House debates

Wednesday, 6 February 2013

Bills

Protection of Cultural Objects on Loan Bill 2012; Second Reading

12:16 pm

Photo of Michael KeenanMichael Keenan (Stirling, Liberal Party, Shadow Minister for Justice, Customs and Border Protection) Share this | Hansard source

The coalition supports the Protection of Cultural Objects on Loan Bill 2012. The bill is intended to provide greater certainty and confidence in the minds of institutions, both internationally and domestically, when it comes to cultural objects borrowed from overseas for temporary exhibition in Australian libraries, museums and galleries. Let me say at the outset that there is no disagreement when it comes to the way that cultural objects, which include both works of art and cultural artefacts, can enrich the lives of all Australians. When these objects are borrowed from foreign sources there can be little doubt that they enrich the experience of Australians visiting our collecting institutions, museums, libraries and galleries. They also add to the viability, utility and economic success of the institutions.
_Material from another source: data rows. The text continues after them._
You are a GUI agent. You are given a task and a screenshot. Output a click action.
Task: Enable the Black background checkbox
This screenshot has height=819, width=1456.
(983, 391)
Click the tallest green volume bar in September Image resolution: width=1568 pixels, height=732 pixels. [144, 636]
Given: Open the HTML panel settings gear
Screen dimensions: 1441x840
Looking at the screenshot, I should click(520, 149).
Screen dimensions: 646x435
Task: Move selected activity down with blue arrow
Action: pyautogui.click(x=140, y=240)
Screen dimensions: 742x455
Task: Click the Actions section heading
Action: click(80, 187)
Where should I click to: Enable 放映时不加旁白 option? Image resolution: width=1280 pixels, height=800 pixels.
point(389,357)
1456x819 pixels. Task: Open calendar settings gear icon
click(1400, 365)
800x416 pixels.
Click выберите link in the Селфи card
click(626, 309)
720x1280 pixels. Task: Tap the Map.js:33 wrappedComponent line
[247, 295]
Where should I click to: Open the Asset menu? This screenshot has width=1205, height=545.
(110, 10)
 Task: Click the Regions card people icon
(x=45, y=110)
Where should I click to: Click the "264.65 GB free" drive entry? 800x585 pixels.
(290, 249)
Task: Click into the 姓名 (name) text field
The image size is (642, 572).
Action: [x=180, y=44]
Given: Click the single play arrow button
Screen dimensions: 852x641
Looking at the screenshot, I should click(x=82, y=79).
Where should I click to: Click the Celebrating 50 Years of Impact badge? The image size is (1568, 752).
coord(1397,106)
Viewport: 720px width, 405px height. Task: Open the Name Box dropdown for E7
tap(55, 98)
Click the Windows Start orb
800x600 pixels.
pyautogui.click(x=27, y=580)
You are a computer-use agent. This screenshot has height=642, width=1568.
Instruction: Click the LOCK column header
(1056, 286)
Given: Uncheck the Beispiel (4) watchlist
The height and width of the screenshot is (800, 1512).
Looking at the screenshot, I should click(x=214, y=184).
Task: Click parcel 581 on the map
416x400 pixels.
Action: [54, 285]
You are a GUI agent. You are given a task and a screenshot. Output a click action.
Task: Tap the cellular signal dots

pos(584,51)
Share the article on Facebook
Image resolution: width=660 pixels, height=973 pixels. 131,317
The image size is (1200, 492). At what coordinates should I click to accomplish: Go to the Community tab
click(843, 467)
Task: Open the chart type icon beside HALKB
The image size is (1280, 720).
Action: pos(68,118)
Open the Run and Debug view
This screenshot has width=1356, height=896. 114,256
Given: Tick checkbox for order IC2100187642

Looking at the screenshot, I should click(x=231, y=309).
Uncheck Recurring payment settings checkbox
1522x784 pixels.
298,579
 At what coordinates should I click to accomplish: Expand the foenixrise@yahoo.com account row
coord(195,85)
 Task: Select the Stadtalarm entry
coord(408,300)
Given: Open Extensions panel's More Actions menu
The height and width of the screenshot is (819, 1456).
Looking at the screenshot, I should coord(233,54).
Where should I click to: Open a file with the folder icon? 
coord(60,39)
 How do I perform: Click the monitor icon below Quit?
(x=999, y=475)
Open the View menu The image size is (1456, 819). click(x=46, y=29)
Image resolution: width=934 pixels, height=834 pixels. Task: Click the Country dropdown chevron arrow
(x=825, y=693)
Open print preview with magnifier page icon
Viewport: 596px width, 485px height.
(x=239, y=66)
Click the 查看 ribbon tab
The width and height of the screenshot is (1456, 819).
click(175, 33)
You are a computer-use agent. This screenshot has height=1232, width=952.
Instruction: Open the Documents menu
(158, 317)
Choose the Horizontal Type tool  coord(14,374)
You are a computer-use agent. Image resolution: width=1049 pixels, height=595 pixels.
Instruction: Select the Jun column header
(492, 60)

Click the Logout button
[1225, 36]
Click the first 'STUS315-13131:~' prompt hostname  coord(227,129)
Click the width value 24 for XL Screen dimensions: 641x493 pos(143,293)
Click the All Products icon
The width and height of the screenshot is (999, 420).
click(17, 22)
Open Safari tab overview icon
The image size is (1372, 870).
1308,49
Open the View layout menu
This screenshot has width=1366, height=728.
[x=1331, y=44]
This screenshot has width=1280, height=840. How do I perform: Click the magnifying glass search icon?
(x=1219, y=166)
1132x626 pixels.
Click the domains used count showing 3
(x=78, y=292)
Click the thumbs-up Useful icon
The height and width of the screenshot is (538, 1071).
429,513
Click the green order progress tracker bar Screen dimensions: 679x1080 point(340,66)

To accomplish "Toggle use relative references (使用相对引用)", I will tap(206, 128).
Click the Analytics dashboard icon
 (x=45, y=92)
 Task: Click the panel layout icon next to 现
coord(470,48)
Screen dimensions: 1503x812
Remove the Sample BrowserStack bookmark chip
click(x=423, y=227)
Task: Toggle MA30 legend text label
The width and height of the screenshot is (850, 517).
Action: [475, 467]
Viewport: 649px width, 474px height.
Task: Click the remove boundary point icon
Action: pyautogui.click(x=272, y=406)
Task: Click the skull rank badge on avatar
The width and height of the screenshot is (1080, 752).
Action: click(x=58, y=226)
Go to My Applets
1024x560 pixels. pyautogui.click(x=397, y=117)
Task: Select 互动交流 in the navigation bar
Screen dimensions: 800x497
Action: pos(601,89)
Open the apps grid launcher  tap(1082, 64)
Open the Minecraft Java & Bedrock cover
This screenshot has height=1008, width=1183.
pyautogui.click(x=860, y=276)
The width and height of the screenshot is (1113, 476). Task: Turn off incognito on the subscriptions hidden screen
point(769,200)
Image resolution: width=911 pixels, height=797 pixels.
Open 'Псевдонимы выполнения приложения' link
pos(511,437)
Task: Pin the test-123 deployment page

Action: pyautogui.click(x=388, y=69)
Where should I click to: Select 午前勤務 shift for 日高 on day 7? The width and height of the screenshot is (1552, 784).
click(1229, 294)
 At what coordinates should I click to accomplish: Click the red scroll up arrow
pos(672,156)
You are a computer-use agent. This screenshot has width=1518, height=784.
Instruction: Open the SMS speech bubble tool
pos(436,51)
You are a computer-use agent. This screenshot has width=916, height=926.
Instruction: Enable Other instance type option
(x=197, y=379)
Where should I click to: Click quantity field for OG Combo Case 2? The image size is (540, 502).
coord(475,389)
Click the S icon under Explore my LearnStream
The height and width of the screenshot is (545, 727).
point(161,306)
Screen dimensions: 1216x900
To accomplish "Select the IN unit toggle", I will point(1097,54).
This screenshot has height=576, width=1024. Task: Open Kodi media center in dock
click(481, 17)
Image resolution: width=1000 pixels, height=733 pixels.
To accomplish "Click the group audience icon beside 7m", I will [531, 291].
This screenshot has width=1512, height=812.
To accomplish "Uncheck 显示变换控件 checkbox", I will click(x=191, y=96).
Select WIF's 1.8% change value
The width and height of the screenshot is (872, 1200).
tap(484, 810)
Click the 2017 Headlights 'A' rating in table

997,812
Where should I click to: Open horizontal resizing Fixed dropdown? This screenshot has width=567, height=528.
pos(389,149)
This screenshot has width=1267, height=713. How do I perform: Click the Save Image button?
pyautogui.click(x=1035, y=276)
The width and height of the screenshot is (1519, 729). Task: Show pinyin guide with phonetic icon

This bill is intended to address an issue relating to the manner in which cultural objects are borrowed by Australian institutions from overseas sources, when such arrangements are for the purposes of temporary exhibition. The bill establishes a scheme which provides some protection to these cultural objects for the duration of their loan to institutions approved by the minister. The scheme, as the minister has already explained, augments the existing Protection of Movable Cultural Heritage Act 1986 which gave effect in Australian law to the UNESCO Convention on the Means of Prohibiting and Preventing the Illicit Import, Export and Transfer of Ownership of Cultural Property. As I have said, we support the bill. We hope it has the effect over time of helping to build confidence, in the minds of the owners of cultural objects overseas, that Australia is a safe place for loan and exhibition of their works and pieces. We support and agree with the government when it comes to this bill and to the establishment of this particular scheme.

Having said that, it is regrettable that when it comes to borrowing, the government was not able to confine itself to bringing international works to Australian exhibitions. Instead, as we know, it is a government which is surviving very much on borrowed time. And it is a government which is surviving on borrowed money. When Australian galleries, libraries and museums borrow, the result is the enrichment of the cultural and artistic lives of all Australians; when the Labor government borrows, it digs all Australians deeper into debt and deficit.

As predictable as the Labor government borrowing money it can never repay is the minister taking every opportunity to talk about the national cultural policy.

In speaking to this bill the minister has this time tried to spruik how it will deepen our ties with Asia. Yet it remains a policy void—something that has long been said to exist, but something that no one has actually ever seen.

What is very real is the coalition's plan to deepen our ties with the region and to build cultural exchange. Just last week the Leader of the Opposition, Tony Abbott, addressed the National Press Club and talked about our policy to engage with our region through the new Colombo Plan. It is going to be a two-way arrangement between Australia and other countries in our region, exchanging our best and brightest, and part of that cultural exchange will be building and connecting our next generation of Australians with the world.

The Deputy Leader of the Opposition and shadow foreign minister, Julie Bishop, told the APEC Study Centre in Melbourne a few weeks ago:

We want it to be the norm not the exception that Australian students spend part of their tertiary studies in a university in our region—a rite of passage. The opportunity for our students to learn from the culture, politics and society of Australia’s neighbours will be of enormous, incalculable benefit, both individually and to our country.

Under the coalition's policy, more young Australians would grow in an appreciation and understanding of the cultural, social and political differences and challenges of our world. That is our policy, and it is a real policy. But the minister's national cultural policy is not a policy, it is a fairytale; a fairytale that is carried along from one generation of Labor arts minister to the next generation of Labor arts minister. With an election having now been called for 14 September, no doubt many in the arts community will have by now concluded that the Gillard government could be finished before its national cultural policy is.

We support the objects of this bill. It is a sensible bill that will build the confidence of people overseas if they were going to loan objects and art to Australian institutions, and therefore it has the support of the opposition.